Encontramos una inversión de nuestros criterios de honor y además una aceptación del principio básico de la alteridad como medida de la justicia que soñaban los profetas y que Jesús hace suya.  El problema de los derechos humanos no está en cómo quienes tenemos derechos reconocidos ampliamos más la protección de nuestro campo de favor, sino en cómo logramos que esos derechos lleguen también a quienes no tienen ningún derecho o los tienen muy limitados en su propio ambiente.

En este contexto suena a blasfemia defender el “derecho” al aborto contra un ser humano indefenso.  El abandono de los recién nacidos o de los niños pequeños en el hogar o en el auto mientras los padres se han ido al trabajo o a la feria del pueblo, son la negación de la conducta que el evangelio ha querido recordar como propia de Jesús. 
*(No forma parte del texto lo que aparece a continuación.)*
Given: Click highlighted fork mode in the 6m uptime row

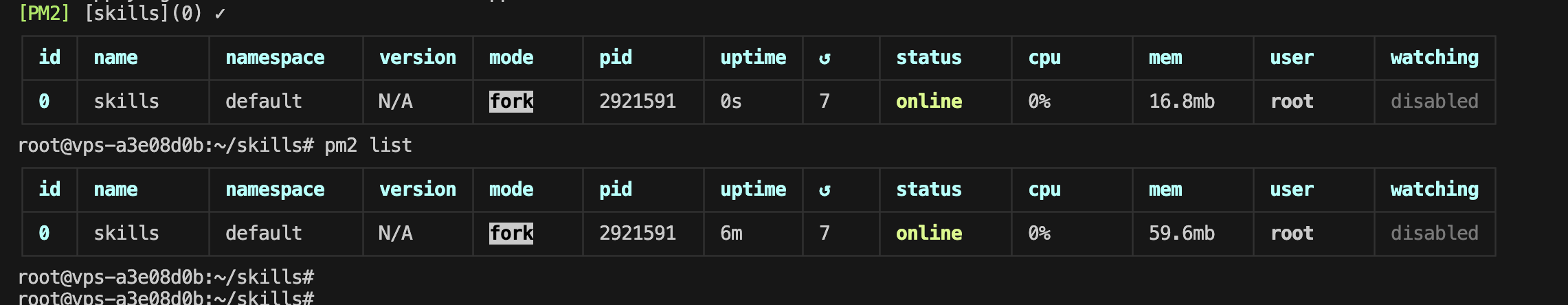Looking at the screenshot, I should click(511, 234).
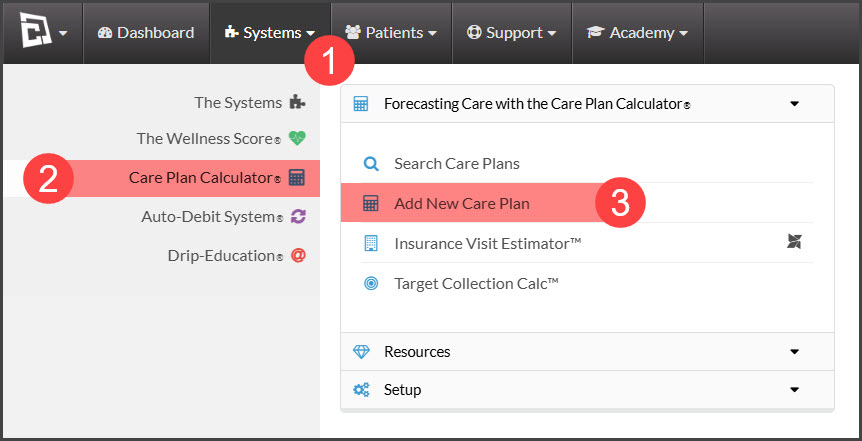Open the Systems dropdown menu
862x441 pixels.
(270, 33)
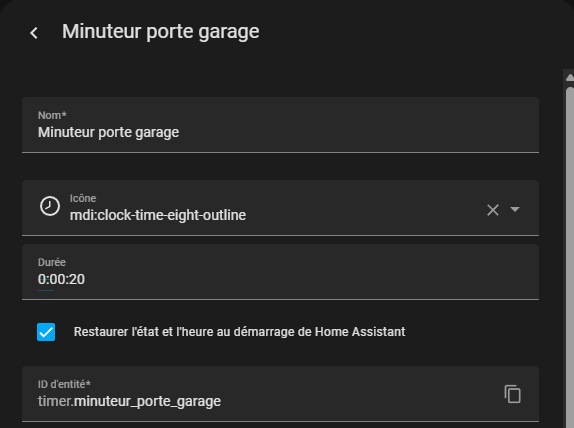Select the hours digit in Durée

point(41,279)
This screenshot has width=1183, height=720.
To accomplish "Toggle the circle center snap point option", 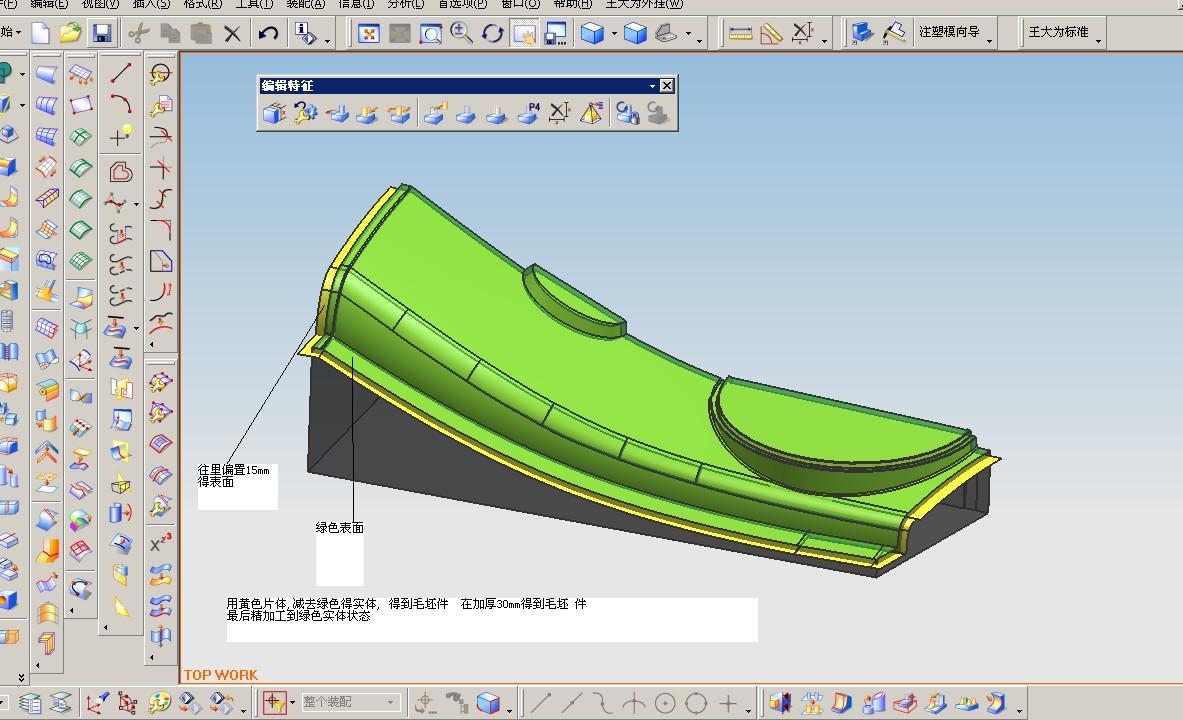I will click(665, 703).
Las palabras a veces se transforman al correr de boca en boca.  Jesús habló de la niñez y del Reino de Dios.  Unos lo entendieron de una manera y otros de otra.  Pero lo que está claro y a los discípulos les llamó la atención es que Jesús mantuvo una actitud acogedora de los niños en contra de una práctica social que generalmente los dejaba de lado.

Acoger a los niños abandonados ha sido una actividad que hasta hoy revela un deseo de imitar el ejemplo de Jesús.  Los orfanatos católicos siguen siendo un puerto de salvación para quienes no han tenido la dicha de ser acogidos en la propia familia.  Pero hace falta una transformación interior para sustituir a los padres.  La triste y cruel experiencia de los orfanatos irlandeses a lo largo del siglo pasado demuestra la necesidad de esa purificación interior. 
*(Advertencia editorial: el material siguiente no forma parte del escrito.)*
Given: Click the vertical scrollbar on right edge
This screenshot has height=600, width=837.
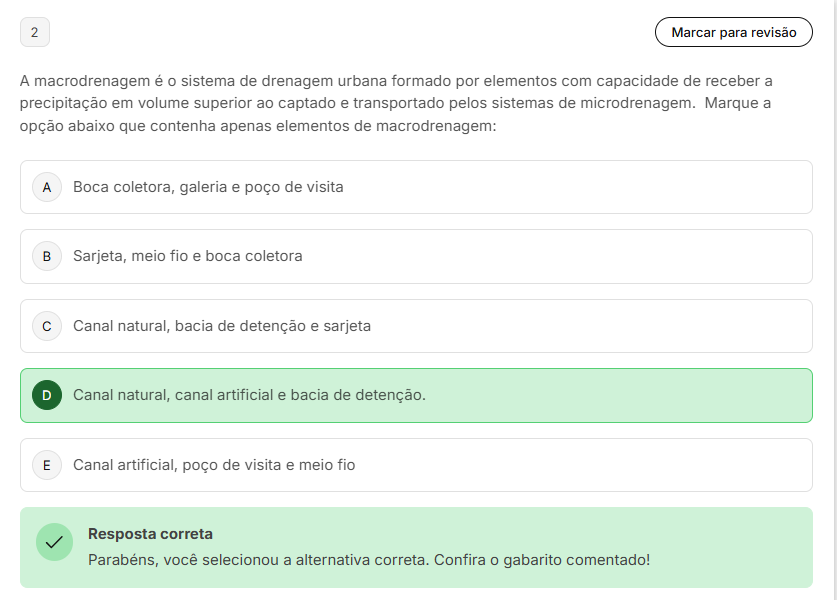Looking at the screenshot, I should coord(834,300).
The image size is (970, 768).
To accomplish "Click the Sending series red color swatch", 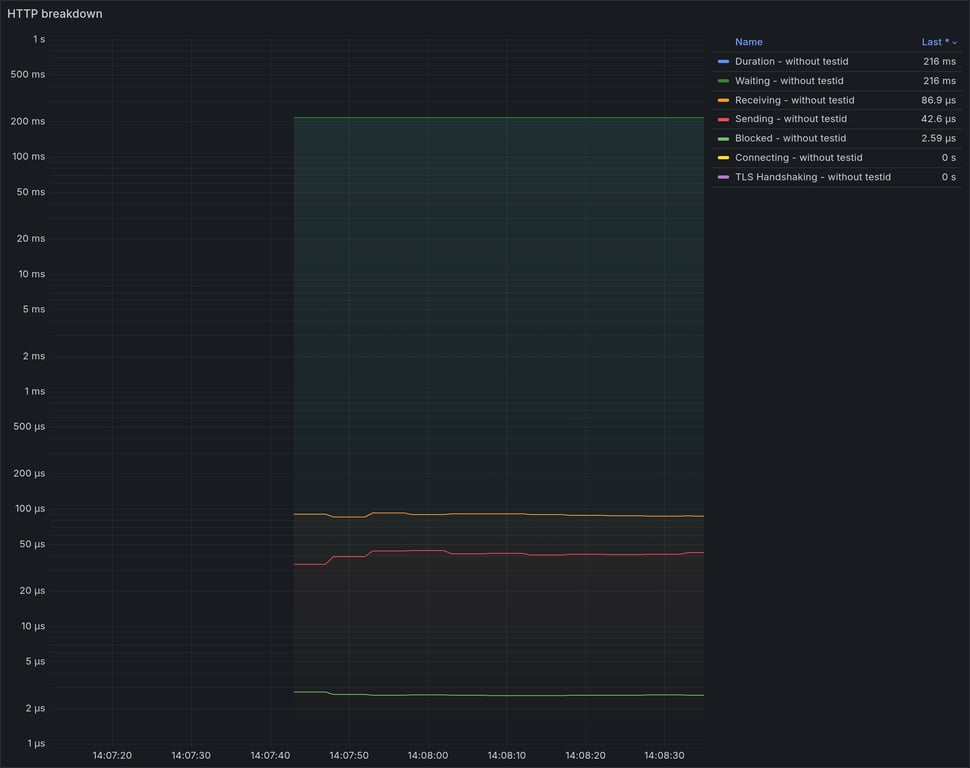I will click(x=723, y=119).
Es posible que más de una persona que falló en su misión de acogida arrastrase una experiencia funesta de su infancia en el seno de la propia familia.  No hay derecho a tratar a los niños con los antiguos métodos de no pocas instituciones cristianas.  Como tampoco hay razón para reconocer porque sí, como si fuera un derecho, que cualquier persona, cualquier pareja humana vea reconocida su exigencia de poseer sus propios niños.

Diariamente desde hace años visito la UCI pediátrica de un hospital cerca de la parroquia.  En medio del dolor y la impotencia ante los recién nacidos que no logran casi ni abrir los ojos a este mundo y ante los padres que se preguntan el porqué de tanto dolor, hay otra vivencia positiva.  Médicos y enfermeras se inclinan con profesionalidad y con amor ante nacidos muy prematuros o con graves deficiencias.  Así logran el milagro de ofrecer un futuro a quienes en otros centros, aún sin tales carencias, se negaría la vida.
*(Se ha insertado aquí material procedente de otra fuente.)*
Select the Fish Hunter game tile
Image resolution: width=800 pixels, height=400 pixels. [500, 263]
“Hombres violentos me persiguen a muerte, sin tener presente a Dios”, dice un versillo del Salmo 53 que hoy recitamos.  No esperamos que nuestra sociedad comprenda mejor que los discípulos el razonamiento teológico que animaba los gestos de Jesús.  Mientras que Jesús bendecía a los niños y les imponía las manos, los discípulos los espantaban de mala manera (Marcos 10,13).  Las manos de los discípulos hacían daño.  Las manos de Jesús sanaban y devolvían a la niñez el reconocimiento que en aquella sociedad y en la nuestra siguen echando en falta.